The musical direction comes from the hugely experienced and sensitive Mark Crossland, who is a peerless interpreter of the vocal arrangements, orchestrations and additional music of the wonderful Adam Langston, their sounds given fulsome shape by Chris Whybrow’s confident and shrewd sound design. You will never forget the moments of wonder they present: in particular, the effect of the men’s voices singing together in choral numbers is ravishing, as is the fantastically realised staging of the women in ‘Total Eclipse of the Heart’, where they seem to float in nothingness, merging with each other, and sliding in and out of our consciousness like visions in a dream. Even in a show which is dramaturgically over-addicted to power ballads (the second act offers half a dozen of them in a terrifying row!), it is moments like this which remind you just what a strong show this could be. Yet, time and time again, the bathetic feebleness of the script totally ruins the cumulative effect of the great songs. We find ourselves laughing ‘at’ the show, and the absurd incompetence of the script, and not with it: it takes itself far too seriously for that to happen.

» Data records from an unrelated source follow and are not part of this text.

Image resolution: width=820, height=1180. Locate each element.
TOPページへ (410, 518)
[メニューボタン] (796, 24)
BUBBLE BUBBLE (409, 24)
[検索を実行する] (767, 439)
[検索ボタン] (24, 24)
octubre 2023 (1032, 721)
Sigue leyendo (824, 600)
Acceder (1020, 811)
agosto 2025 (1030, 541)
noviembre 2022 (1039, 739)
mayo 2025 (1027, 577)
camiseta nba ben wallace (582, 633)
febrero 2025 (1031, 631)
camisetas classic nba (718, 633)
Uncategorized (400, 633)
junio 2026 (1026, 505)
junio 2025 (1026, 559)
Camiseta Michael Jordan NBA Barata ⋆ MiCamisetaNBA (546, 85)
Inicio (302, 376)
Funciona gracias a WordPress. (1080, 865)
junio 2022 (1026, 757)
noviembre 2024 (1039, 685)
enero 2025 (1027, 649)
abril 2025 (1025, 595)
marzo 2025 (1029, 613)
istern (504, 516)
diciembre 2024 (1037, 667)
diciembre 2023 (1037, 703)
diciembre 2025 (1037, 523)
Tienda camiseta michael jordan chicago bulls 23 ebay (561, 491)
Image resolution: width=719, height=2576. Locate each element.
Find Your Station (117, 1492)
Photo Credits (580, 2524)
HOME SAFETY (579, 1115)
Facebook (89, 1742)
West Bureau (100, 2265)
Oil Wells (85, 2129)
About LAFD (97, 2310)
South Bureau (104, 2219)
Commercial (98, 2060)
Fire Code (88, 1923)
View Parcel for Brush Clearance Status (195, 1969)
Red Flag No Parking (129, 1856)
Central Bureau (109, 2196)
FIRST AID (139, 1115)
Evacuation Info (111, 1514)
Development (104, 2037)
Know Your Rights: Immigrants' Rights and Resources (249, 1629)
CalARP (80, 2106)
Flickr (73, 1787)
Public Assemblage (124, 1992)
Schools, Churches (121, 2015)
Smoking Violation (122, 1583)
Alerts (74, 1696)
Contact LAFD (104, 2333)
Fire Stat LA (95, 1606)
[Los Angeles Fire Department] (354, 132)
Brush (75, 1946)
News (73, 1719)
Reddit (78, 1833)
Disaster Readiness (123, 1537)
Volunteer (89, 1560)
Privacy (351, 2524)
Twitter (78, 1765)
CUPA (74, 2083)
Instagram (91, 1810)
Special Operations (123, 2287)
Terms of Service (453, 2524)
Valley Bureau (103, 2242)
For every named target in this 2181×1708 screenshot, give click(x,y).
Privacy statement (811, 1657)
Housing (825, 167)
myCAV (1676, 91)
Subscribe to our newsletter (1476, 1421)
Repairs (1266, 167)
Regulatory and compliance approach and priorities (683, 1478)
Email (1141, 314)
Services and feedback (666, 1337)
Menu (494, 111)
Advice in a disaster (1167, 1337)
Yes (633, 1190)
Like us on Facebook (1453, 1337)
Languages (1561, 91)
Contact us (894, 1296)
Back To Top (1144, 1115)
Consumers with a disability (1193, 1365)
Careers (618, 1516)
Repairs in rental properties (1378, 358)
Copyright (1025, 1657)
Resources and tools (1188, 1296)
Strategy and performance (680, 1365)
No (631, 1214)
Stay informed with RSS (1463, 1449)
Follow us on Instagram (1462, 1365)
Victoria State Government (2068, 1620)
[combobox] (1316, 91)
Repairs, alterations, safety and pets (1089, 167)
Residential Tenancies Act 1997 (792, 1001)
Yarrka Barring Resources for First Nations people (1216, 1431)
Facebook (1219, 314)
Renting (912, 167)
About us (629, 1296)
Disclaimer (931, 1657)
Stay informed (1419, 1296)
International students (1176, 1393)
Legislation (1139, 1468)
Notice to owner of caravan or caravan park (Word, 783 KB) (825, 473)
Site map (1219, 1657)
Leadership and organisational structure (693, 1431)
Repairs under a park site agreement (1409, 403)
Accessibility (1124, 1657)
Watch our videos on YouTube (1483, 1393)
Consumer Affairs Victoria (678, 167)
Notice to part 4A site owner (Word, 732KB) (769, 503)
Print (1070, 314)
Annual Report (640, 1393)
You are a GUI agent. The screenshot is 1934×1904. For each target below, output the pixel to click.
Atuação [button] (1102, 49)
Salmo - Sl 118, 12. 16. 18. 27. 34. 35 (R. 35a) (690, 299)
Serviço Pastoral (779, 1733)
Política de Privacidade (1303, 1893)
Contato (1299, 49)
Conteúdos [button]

In the short-term, if the script cannot be performed with any alleviating sense of humour, then the best solution would be to jettison it completely: the show would be none the worse for it, and all the better. Freed from such an encumbrance, the show might then stand a proper chance of finding an appreciative audience. And everyone might then pay proper attention to the show’s abundant strengths without being distracted by the fatal weaknesses that do so much to undermine and belittle the superb contributions of so many great talents.